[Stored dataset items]
━━━━━━
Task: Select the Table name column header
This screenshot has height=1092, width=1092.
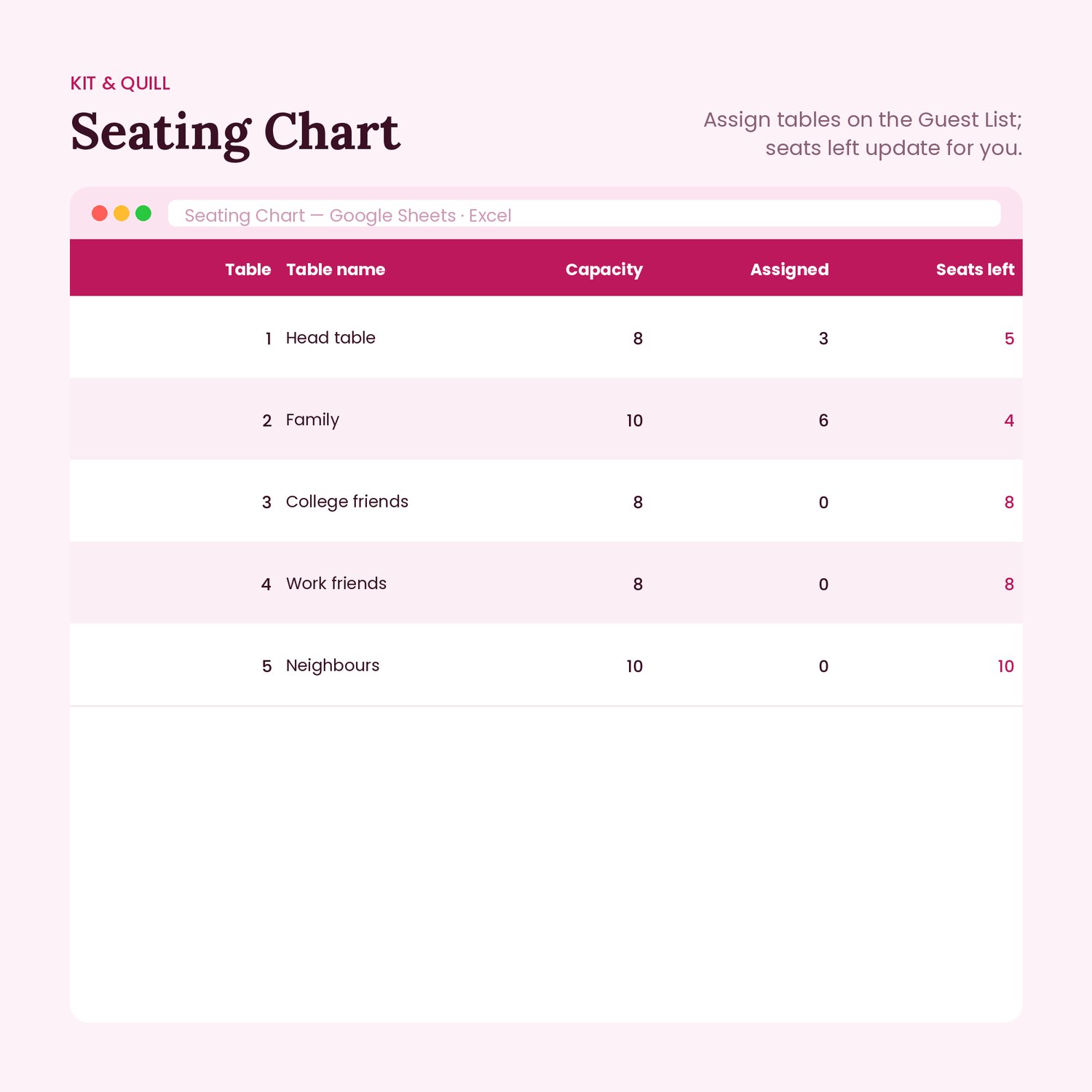Action: click(x=336, y=269)
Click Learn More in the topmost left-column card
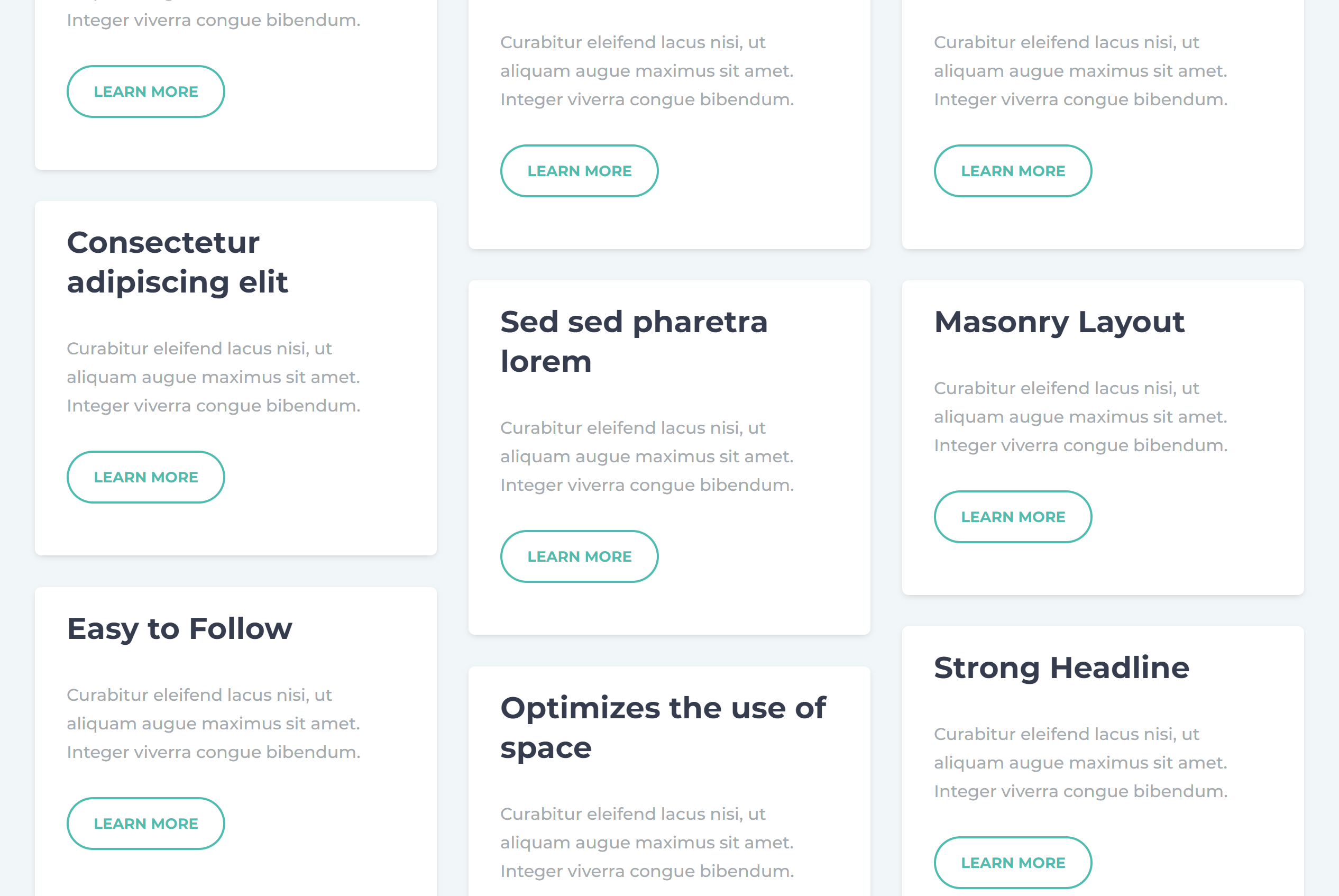1339x896 pixels. click(x=145, y=92)
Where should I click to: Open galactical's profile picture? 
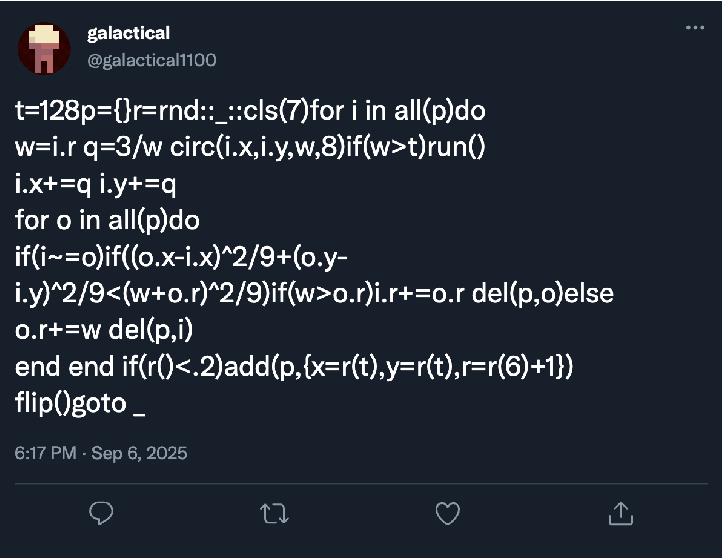43,48
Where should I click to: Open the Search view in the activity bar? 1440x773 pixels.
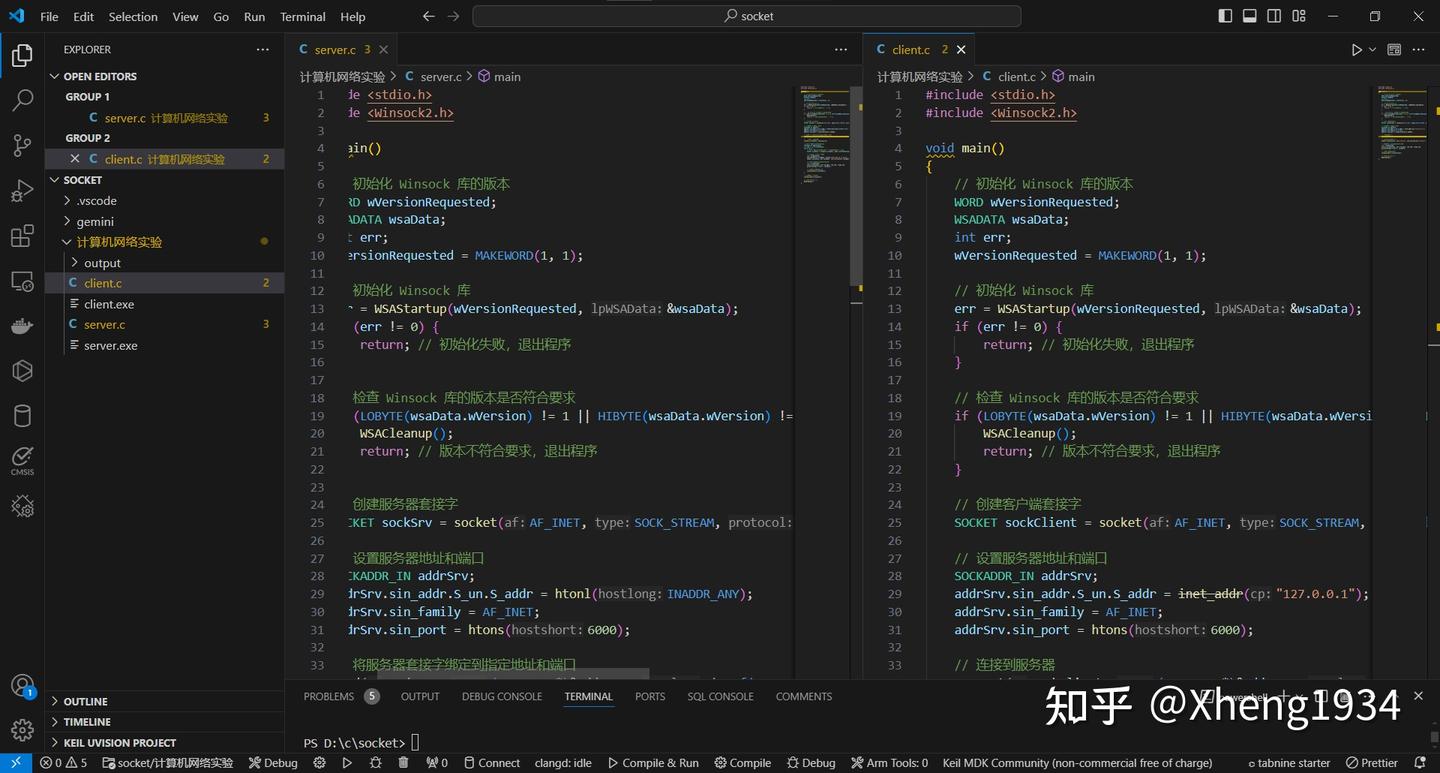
━━━━━━
WORK INSTRUCTIONS:
Could you retype every record exactly, leaving the pictures out?

YOUR RESPONSE:
Task: Select the Table name column header
This screenshot has height=1092, width=1092.
Action: click(x=336, y=269)
Click Learn More in the topmost left-column card
1339x896 pixels. click(x=145, y=92)
Where should I click to: Open galactical's profile picture? 
43,48
Where should I click to: Open the Search view in the activity bar? 1440x773 pixels.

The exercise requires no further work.